🤖 AI Summary
Low automation efficiency and difficulty in structured generation of Indian private-law documents hinder legal practice. Method: This paper introduces VidhikDastaavej—the first anonymized, domain-specific dataset of Indian legal documents—and proposes MAW, a model-agnostic, two-stage encapsulation framework: (1) structured section-title generation, followed by (2) content population via retrieval-augmented generation (RAG) and iterative refinement. MAW mitigates limitations of few-shot fine-tuning, enabling seamless integration with arbitrary large language models (LLMs). It further incorporates instruction tuning, domain adaptation, and a human-in-the-loop interface to enhance coherence, factual accuracy, and hallucination resistance. Contribution/Results: Expert evaluation confirms high reliability and robustness; MAW achieves the first end-to-end, structured generation of multiple Indian private-law document types, establishing a foundational benchmark for automated legal drafting in India.
📝 Abstract
Automating legal document drafting can significantly enhance efficiency, reduce manual effort, and streamline legal workflows. While prior research has explored tasks such as judgment prediction and case summarization, the structured generation of private legal documents in the Indian legal domain remains largely unaddressed. To bridge this gap, we introduce VidhikDastaavej, a novel, anonymized dataset of private legal documents, and develop NyayaShilp, a fine-tuned legal document generation model specifically adapted to Indian legal texts. We propose a Model-Agnostic Wrapper (MAW), a two-step framework that first generates structured section titles and then iteratively produces content while leveraging retrieval-based mechanisms to ensure coherence and factual accuracy. We benchmark multiple open-source LLMs, including instruction-tuned and domain-adapted versions, alongside proprietary models for comparison. Our findings indicate that while direct fine-tuning on small datasets does not always yield improvements, our structured wrapper significantly enhances coherence, factual adherence, and overall document quality while mitigating hallucinations.
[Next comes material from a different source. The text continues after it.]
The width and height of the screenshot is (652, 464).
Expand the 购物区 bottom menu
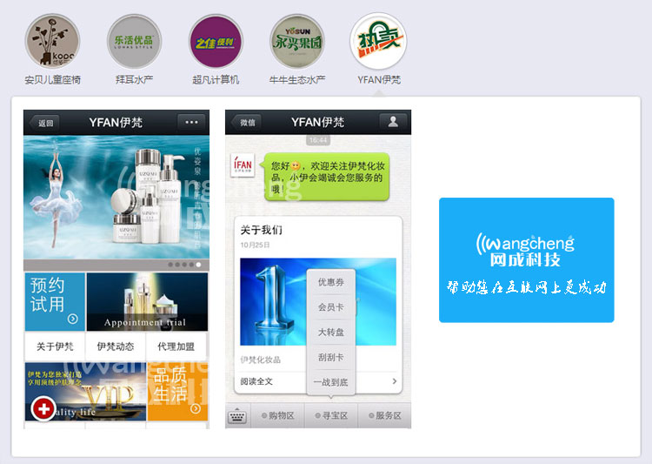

To ensure real-world applicability, we developed a Human-in-the-Loop (HITL) Document Generation System, an interactive user interface that enables users to specify document types, refine section details, and generate structured legal drafts. This tool allows legal professionals and researchers to generate, validate, and refine AI-generated legal documents efficiently. Extensive evaluations, including expert assessments, confirm that our framework achieves high reliability in structured legal drafting. This research establishes a scalable and adaptable foundation for AI-assisted legal drafting in India, offering an effective approach to structured legal document generation.